Post by dastardly stem »

huckelberry wrote:
Fri May 20, 2022 12:55 am

I think Msnobody make a good point. Her experience should not be lightly dismissed.

Many years ago I spent some time working as an aid in a nursing home. There was a woman of faith who spread a caring spirit. I was in her room late in the night when she died. I heard the angels come to get her.
Hey Huckelberry. I didn't intend to dismiss it. I meant to try and glean more from it by my questions. On that, I don't know what you mean by you heard angels come to get her. Anyone could hear anything at night, seemingly creeping around, but each time I've experienced it, I realize it's nothing supernatural. And if angels came to get a kind old lady, why doesn't that happen for others? Why can't such a thing ever be demonstrated? I was with my mom when she passed. She was a kind old lady too who spread caring. When she died, I sat and cried by her bed side, yelling how much I loved her. She heard me. But no angels came and took her. But again, I don't know what that is. Perhaps I wasn't spiritual enough to hear the angels? You see, the big problem I have here, is we hear angels only if we first assume angels. And if no one else hears angels, why is that hearing nothing more than us thinking we're hearing?

# LISTED ENTRIES
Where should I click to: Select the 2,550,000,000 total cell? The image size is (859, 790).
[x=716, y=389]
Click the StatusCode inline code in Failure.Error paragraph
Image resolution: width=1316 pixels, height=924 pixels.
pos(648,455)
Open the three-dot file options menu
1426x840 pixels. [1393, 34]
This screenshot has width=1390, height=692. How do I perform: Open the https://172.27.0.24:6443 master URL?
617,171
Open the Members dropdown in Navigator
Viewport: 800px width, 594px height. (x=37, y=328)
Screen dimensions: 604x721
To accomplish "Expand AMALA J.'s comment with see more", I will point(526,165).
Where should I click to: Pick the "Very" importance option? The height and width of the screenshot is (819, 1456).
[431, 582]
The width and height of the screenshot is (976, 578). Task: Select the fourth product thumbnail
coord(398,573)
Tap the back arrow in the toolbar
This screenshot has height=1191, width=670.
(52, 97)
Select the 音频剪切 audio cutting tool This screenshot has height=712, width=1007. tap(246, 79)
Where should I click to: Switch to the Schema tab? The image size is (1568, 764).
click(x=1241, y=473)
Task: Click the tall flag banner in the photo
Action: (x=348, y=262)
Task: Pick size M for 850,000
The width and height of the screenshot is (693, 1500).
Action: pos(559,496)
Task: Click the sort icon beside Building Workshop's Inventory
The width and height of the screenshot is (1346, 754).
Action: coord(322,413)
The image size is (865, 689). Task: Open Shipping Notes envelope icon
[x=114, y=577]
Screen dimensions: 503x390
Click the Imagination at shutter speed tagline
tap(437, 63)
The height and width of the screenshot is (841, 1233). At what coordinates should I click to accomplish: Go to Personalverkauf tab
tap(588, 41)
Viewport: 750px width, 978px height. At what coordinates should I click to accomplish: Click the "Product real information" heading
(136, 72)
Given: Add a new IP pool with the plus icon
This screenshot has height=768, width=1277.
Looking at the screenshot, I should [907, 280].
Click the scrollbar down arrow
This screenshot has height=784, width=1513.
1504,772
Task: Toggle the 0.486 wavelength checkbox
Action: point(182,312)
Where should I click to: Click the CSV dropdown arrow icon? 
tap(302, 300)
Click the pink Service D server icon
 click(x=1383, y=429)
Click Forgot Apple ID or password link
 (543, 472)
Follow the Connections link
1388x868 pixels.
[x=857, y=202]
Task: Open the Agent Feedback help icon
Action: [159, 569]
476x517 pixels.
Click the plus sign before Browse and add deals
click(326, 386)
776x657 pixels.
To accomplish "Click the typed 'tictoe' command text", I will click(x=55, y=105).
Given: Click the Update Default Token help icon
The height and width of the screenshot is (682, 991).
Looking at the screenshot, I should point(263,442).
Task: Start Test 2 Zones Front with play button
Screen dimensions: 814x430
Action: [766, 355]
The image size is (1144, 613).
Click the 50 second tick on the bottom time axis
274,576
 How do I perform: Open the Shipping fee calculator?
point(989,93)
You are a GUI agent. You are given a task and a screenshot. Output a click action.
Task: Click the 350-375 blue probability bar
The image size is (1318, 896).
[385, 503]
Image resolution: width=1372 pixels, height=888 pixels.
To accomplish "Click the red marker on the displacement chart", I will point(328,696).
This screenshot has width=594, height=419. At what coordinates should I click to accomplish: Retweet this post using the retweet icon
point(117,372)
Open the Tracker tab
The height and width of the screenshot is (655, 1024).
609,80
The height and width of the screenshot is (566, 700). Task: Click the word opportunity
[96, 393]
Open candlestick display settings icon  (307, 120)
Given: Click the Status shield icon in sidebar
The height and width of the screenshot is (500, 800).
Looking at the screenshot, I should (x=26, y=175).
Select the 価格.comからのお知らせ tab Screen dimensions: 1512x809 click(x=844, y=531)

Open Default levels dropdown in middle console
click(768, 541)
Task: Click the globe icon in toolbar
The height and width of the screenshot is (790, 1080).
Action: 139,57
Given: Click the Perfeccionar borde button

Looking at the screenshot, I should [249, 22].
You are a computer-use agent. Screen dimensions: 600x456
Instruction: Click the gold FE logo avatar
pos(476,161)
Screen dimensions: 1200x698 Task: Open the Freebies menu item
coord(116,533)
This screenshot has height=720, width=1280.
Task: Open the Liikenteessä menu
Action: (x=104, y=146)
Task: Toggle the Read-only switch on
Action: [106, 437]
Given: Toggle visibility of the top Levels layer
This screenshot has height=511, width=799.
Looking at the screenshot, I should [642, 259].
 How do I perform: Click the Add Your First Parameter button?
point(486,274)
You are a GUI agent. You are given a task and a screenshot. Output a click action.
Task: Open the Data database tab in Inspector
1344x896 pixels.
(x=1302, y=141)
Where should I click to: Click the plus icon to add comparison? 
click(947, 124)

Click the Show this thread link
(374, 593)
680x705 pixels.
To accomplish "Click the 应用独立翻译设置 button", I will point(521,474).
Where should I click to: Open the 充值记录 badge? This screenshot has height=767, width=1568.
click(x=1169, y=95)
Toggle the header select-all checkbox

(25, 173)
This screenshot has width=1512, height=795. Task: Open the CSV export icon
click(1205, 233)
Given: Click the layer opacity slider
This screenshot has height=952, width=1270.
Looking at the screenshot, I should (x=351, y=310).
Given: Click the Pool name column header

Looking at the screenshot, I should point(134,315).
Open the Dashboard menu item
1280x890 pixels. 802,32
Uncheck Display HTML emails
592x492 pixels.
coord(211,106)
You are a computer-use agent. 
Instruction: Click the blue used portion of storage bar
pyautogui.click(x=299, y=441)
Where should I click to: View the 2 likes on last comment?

# WHAT TO DO
Retype the forum post above from "Post by dastardly" to "be lightly dismissed.".

# WRITTEN RESPONSE
Post by dastardly stem »

huckelberry wrote:
Fri May 20, 2022 12:55 am

I think Msnobody make a good point. Her experience should not be lightly dismissed.